*WORK INSTRUCTIONS*.
1: According to the Zimmer earnings report, how much revenue did the spine business generate in Q1 2013?
2: Repeat, word for word, the part of the Zimmer earnings report that opens with the words containing "The orthopedic devices" and closes with "billion during the same period last year.".

(EXCERPTED PASSAGE)

Orthopedic medical devices maker Zimmer (NYSE:ZMH) met analysts’ expectations with its 1st quarter earnings, but saw a steep decline in its spinal sales.
The orthopedic devices maker reported a 10% decrease in its global spine business, a division that the company predicted would continue to struggle amid pressure on pricing, reimbursement rates and utilization of particular procedures. The business generated $47.4 million in revenue in Q1 2013, compared with $53.2 million during the same period last year.
In total, Zimmer reported a 4.3% increase in profit amid flat overall revenue, according to an SEC filing. The Warsaw, Ind.-based orthopedics giant posted $218.6 million in earnings, or $1.28 per diluted share, on $1.14 billion in sales during the 3 months ended March 31, 2013. That compares with profits of $209.6 million, or $1.17 per share, on sales of $1.14 billion during the same period last year.
ZMH shares gained 2% on the news today, trading at $75.79 as of about 12:05 p.m.
Pressure on the spinal business was due partly to "some disruption in the quarter" that Zimmer president & CEO David Dvorak related to actions the company took during the 4th quarter of 2012. In December 2012 Zimmer pulled its PEEK Ardis Inserter instruments after receiving reports that the inserters may put too much pressure on the Ardis Interbody Spacers, fracturing the spinal devices during implant. The recall got Class I status from the FDA in January.

(End EXCERPTED PASSAGE)
(INFORMATION SUPPLIED)

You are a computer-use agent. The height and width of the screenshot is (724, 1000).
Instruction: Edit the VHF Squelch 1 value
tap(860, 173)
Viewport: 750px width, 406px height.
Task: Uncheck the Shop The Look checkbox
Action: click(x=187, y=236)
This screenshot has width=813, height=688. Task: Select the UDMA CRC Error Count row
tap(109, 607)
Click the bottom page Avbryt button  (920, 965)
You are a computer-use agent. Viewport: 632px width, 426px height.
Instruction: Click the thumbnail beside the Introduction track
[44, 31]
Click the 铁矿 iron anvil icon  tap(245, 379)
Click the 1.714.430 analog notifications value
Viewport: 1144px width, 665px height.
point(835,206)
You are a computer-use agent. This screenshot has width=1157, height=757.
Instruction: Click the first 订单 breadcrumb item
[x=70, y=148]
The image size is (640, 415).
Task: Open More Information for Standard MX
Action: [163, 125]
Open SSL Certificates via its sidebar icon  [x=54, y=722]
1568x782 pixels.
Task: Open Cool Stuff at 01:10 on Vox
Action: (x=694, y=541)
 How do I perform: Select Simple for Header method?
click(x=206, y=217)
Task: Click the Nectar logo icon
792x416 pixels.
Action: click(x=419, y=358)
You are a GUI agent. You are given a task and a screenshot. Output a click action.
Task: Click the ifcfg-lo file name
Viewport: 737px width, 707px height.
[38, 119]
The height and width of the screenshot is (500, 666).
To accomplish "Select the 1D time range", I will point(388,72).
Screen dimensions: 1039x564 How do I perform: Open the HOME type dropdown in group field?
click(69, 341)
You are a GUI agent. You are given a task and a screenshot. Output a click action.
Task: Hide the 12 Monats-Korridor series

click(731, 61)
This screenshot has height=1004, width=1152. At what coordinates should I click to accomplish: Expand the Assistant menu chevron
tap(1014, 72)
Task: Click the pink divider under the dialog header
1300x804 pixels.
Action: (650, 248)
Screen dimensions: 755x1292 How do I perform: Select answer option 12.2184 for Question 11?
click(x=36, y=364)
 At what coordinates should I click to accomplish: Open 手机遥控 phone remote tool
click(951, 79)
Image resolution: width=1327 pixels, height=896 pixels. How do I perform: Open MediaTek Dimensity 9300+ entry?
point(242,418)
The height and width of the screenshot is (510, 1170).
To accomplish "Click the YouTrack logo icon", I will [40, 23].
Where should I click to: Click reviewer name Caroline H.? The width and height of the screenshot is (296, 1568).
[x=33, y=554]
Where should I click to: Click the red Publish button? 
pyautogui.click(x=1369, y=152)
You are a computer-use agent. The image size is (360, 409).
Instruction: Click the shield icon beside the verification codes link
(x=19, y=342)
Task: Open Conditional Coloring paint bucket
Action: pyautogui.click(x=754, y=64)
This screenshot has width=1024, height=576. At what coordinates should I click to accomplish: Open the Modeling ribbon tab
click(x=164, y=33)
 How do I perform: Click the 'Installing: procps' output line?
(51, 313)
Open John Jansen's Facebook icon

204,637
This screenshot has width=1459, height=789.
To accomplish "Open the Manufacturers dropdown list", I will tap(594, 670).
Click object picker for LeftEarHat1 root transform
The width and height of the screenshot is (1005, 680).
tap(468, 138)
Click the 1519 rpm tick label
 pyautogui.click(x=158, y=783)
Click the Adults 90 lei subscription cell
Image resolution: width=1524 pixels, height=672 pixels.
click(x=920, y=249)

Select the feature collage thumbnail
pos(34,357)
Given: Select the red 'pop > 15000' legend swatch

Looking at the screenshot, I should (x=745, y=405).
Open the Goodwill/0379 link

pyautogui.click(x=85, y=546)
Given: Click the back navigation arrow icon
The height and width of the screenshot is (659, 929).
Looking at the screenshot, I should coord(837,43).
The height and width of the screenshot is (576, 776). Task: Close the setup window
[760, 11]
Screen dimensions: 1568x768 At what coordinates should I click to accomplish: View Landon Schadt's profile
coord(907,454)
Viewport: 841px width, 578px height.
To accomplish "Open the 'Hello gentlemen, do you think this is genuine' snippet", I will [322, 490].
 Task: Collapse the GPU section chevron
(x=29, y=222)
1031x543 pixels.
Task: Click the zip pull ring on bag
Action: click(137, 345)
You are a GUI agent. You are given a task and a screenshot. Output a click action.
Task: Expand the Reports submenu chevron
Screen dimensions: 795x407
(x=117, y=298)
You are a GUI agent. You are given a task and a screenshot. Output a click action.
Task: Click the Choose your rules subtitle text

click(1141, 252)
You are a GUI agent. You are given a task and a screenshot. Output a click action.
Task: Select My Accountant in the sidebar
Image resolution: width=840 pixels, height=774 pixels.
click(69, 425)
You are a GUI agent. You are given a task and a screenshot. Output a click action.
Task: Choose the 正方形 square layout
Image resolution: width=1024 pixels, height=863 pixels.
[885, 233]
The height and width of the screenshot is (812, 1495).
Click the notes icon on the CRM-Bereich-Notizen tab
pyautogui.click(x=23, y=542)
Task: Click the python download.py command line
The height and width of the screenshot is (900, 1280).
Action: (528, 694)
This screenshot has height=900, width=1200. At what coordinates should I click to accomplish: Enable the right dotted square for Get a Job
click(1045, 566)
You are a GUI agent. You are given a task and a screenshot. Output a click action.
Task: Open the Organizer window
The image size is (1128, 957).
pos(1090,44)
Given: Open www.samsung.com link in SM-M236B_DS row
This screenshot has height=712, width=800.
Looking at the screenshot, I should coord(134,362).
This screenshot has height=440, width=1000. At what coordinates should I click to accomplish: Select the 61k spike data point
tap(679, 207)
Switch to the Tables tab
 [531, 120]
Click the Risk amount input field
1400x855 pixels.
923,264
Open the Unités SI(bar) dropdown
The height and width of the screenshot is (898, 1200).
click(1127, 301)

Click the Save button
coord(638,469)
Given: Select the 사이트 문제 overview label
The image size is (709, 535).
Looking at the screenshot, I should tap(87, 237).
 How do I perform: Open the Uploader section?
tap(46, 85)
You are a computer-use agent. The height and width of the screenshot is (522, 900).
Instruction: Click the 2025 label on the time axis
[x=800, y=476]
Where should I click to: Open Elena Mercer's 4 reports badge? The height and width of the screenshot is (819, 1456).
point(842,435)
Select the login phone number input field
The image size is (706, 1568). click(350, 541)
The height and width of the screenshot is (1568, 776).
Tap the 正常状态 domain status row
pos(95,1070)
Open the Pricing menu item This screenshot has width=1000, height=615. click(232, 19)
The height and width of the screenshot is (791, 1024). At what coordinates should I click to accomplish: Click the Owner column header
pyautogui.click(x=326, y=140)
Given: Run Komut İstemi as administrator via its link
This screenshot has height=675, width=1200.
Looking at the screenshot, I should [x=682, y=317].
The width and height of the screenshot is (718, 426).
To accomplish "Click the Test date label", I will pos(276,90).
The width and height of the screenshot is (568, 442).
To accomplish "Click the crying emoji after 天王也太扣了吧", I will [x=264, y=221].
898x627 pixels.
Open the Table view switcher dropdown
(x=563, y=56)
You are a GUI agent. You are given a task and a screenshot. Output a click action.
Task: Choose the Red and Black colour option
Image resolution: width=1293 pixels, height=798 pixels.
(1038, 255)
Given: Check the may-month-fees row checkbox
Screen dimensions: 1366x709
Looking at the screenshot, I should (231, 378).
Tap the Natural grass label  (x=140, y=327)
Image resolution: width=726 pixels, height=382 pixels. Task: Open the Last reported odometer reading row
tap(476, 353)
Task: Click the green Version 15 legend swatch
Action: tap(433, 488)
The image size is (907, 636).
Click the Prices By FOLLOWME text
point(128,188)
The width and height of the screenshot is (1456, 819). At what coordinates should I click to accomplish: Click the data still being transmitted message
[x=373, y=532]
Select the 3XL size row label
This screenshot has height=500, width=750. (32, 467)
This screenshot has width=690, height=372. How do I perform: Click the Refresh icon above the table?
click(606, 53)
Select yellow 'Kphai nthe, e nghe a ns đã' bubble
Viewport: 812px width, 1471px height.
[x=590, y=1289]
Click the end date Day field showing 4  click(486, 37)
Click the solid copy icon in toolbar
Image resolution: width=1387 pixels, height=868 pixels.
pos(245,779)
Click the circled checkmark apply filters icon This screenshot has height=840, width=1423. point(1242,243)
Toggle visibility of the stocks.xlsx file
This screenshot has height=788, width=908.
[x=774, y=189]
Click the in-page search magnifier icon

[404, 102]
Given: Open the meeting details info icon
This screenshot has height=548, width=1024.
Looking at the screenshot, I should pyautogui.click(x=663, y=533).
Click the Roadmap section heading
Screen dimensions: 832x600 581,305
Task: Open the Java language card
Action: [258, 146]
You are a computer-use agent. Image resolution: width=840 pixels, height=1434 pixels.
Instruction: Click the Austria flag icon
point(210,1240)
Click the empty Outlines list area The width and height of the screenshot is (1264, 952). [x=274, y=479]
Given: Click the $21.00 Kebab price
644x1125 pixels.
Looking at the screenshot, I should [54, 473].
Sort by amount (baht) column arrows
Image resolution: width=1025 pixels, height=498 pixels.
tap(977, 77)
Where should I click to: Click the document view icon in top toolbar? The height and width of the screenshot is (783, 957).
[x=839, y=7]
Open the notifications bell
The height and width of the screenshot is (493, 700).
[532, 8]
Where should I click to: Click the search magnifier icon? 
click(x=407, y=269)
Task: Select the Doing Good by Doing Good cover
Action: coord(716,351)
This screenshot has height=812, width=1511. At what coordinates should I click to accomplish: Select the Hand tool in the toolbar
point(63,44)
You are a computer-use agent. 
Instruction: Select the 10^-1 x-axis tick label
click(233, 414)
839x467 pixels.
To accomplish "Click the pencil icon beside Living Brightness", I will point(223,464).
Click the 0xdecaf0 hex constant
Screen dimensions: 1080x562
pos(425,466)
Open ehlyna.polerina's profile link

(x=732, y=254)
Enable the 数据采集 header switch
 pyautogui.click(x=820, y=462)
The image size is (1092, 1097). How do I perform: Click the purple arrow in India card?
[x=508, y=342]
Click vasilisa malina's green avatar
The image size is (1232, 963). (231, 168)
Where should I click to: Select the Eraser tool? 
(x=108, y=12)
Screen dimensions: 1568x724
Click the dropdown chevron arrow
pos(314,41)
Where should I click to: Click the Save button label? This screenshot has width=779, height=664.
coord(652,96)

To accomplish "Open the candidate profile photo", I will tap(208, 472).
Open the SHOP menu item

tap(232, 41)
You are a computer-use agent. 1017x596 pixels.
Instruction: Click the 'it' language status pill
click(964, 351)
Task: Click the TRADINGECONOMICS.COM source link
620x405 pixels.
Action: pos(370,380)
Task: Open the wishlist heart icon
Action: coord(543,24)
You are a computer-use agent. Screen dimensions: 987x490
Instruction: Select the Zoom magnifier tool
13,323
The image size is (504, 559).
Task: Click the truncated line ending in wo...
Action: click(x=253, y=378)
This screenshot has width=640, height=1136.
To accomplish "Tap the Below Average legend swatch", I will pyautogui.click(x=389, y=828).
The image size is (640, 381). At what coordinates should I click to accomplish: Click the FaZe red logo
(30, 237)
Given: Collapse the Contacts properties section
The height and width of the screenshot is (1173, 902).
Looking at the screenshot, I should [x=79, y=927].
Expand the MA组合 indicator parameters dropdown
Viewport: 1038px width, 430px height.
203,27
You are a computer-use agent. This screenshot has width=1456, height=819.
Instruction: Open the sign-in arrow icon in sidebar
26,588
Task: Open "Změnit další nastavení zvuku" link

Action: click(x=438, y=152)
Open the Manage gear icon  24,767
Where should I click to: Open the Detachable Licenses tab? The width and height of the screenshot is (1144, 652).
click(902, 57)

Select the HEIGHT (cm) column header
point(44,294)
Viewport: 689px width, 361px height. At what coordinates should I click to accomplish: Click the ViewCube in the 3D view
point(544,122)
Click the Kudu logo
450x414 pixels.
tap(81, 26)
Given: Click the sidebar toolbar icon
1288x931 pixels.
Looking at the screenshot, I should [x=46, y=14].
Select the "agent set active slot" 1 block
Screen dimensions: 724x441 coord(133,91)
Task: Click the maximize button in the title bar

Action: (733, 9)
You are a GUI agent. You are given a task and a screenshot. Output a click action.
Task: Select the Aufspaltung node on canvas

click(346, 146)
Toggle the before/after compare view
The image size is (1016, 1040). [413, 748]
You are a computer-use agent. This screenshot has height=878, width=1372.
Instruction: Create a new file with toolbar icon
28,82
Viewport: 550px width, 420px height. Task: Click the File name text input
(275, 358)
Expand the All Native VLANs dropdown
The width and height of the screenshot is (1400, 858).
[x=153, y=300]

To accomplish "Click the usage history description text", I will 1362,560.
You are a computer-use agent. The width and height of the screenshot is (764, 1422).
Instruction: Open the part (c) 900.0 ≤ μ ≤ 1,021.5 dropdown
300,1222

(End INFORMATION SUPPLIED)

*OUTPUTS FOR THE TASKS*.
1: $47.4 million

2:
The orthopedic devices maker reported a 10% decrease in its global spine business, a division that the company predicted would continue to struggle amid pressure on pricing, reimbursement rates and utilization of particular procedures. The business generated $47.4 million in revenue in Q1 2013, compared with $53.2 million during the same period last year.
In total, Zimmer reported a 4.3% increase in profit amid flat overall revenue, according to an SEC filing. The Warsaw, Ind.-based orthopedics giant posted $218.6 million in earnings, or $1.28 per diluted share, on $1.14 billion in sales during the 3 months ended March 31, 2013. That compares with profits of $209.6 million, or $1.17 per share, on sales of $1.14 billion during the same period last year.